By: Renae L Sieck, Leah K Treffer, Anna M Fuller, Martonio Ponte Viana, Oleh Khalimonchuk, Ty B Schmidt, Dustin T Yates, Jessica L Petersen

Beta-adrenergic agonists (β-AAs) are supplemented to pigs and cattle to improve growth performance, carcass weight, and loin muscle area. Little is known about the mechanism taking place within individual cells by which β-AAs achieve this outcome. Previous work reported that β-AA supplementation improves the efficiency in which cells use glucose as an energy source and alters the expression of genes related to mitochondrial function, a key component of cellular energy production. To further our understanding of the impact of β-AA supplementation on these cellular functions, our objective was to identify the influence of two β-AAs used in livestock production, ractopamine HCl and zilpaterol HCl, on the mitochondrial respiratory activity of cells collected from the loin muscle and grown in culture.
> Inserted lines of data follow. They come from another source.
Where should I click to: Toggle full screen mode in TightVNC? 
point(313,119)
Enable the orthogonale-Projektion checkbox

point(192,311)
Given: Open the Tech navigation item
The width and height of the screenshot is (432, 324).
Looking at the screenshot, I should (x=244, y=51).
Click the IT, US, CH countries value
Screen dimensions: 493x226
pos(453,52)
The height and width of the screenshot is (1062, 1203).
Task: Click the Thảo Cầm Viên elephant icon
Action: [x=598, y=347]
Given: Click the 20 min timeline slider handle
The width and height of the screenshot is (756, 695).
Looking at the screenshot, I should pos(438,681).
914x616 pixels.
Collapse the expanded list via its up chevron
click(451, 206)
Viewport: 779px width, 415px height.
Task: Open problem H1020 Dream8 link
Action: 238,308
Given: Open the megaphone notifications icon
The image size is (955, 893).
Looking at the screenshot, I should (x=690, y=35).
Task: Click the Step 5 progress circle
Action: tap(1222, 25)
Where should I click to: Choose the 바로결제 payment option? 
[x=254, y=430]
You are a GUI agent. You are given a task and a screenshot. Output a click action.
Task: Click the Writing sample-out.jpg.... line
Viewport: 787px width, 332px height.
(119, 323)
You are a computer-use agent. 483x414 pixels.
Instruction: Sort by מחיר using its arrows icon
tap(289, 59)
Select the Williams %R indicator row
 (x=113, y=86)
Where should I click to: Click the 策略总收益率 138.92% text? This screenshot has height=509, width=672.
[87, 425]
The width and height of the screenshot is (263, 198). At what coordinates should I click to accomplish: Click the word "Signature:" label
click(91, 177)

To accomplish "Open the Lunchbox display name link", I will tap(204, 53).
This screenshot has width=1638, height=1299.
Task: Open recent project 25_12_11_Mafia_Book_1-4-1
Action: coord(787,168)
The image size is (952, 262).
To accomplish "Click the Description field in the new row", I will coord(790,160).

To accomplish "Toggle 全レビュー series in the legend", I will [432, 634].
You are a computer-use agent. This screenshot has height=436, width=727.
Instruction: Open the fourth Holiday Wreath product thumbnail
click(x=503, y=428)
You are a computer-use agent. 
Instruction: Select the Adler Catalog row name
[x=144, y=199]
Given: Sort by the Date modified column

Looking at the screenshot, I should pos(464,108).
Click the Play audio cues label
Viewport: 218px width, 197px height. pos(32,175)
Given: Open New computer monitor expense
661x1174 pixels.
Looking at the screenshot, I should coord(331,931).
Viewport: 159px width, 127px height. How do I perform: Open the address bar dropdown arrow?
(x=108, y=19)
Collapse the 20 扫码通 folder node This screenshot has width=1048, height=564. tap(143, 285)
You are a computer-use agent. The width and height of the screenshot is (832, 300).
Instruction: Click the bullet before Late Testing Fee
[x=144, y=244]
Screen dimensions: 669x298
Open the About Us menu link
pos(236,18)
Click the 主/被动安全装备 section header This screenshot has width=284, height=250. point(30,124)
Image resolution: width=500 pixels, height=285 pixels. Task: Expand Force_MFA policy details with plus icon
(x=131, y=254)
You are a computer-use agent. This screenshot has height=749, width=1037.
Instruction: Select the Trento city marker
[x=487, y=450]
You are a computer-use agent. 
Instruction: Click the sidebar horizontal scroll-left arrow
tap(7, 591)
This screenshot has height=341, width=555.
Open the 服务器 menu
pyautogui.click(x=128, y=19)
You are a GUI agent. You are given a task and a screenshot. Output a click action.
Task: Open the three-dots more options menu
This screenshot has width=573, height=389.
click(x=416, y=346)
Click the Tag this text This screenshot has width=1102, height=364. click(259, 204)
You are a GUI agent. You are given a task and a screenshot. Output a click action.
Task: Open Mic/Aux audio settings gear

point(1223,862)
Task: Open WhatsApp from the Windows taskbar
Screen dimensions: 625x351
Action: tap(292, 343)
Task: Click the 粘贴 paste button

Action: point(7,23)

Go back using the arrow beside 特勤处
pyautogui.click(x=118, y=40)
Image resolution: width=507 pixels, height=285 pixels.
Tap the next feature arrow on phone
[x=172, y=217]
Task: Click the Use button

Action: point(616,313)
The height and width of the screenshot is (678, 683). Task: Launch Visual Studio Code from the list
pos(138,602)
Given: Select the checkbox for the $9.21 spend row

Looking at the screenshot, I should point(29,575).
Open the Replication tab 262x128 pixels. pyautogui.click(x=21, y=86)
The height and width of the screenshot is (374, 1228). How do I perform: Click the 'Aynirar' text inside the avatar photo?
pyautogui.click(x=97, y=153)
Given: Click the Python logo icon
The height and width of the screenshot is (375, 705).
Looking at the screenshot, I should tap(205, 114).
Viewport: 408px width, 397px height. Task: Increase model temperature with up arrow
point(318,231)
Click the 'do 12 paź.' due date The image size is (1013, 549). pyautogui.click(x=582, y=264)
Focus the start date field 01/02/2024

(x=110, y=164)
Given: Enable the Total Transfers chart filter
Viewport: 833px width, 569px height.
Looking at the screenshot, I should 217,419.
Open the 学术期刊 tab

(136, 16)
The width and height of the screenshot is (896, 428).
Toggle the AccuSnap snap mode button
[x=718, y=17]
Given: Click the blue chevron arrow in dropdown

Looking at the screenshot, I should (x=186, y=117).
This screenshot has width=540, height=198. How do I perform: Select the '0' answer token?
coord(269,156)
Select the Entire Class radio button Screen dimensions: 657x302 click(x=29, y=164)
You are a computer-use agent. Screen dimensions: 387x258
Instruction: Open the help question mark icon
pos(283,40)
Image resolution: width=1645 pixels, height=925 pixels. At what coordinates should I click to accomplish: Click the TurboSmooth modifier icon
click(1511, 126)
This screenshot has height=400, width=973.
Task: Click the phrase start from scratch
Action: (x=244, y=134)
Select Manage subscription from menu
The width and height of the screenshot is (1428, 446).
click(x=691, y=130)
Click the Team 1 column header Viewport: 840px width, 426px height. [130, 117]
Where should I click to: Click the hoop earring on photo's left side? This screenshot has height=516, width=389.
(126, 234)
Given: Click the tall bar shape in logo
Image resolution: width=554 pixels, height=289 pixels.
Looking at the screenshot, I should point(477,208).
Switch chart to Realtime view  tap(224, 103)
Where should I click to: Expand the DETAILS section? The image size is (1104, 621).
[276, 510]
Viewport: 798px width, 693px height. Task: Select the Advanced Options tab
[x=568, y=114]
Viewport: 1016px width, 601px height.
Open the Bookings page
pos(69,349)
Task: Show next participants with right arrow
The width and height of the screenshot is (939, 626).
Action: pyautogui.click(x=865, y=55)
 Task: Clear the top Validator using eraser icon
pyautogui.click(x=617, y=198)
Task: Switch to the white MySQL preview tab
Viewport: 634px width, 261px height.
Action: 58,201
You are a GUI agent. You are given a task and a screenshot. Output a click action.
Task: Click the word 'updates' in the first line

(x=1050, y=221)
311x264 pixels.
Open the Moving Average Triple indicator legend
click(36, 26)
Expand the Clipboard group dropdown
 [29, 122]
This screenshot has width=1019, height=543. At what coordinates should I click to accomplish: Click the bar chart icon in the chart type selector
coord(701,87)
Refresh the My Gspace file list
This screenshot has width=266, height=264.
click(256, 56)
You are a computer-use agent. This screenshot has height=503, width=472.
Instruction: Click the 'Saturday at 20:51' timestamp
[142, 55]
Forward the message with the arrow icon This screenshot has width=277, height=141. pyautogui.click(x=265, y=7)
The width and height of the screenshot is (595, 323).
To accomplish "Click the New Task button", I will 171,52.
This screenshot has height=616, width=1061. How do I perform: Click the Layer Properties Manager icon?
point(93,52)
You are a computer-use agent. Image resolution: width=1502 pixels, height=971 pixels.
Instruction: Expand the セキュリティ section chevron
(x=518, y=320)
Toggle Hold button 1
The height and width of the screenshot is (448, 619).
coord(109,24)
We isolated cells from cattle, pig, and sheep muscle and measured the oxygen consumption of the cells after treatment with ractopamine HCl, zilpaterol HCl, or with no supplement. We found that both ractopamine HCl and zilpaterol HCl enhance the efficiency of cellular energy production during a state of cellular stress in bovine muscle cells. There was no appreciable effect of the supplement on the energy production of pig or sheep cells. These data indicate that β-AA supplementation in cattle may increase the muscle cell energy production capacity compared with non-supplemented cells. This study also demonstrates that the efficiency of cell energy production is one plausible mechanism underlying species differences in the response to β-AA supplementation.